Provided records START

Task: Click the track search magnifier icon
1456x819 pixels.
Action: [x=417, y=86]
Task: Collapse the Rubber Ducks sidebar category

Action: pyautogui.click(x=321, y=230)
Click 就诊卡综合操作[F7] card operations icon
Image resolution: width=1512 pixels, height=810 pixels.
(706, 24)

Provided records END

◆ Task requirements ◆
Set down, word for word and with no other lines, the listing from the line marked by "Task: Collapse the" through its final line.

◆ Final answer ◆
Task: Collapse the Rubber Ducks sidebar category

Action: pyautogui.click(x=321, y=230)
Click 就诊卡综合操作[F7] card operations icon
Image resolution: width=1512 pixels, height=810 pixels.
(706, 24)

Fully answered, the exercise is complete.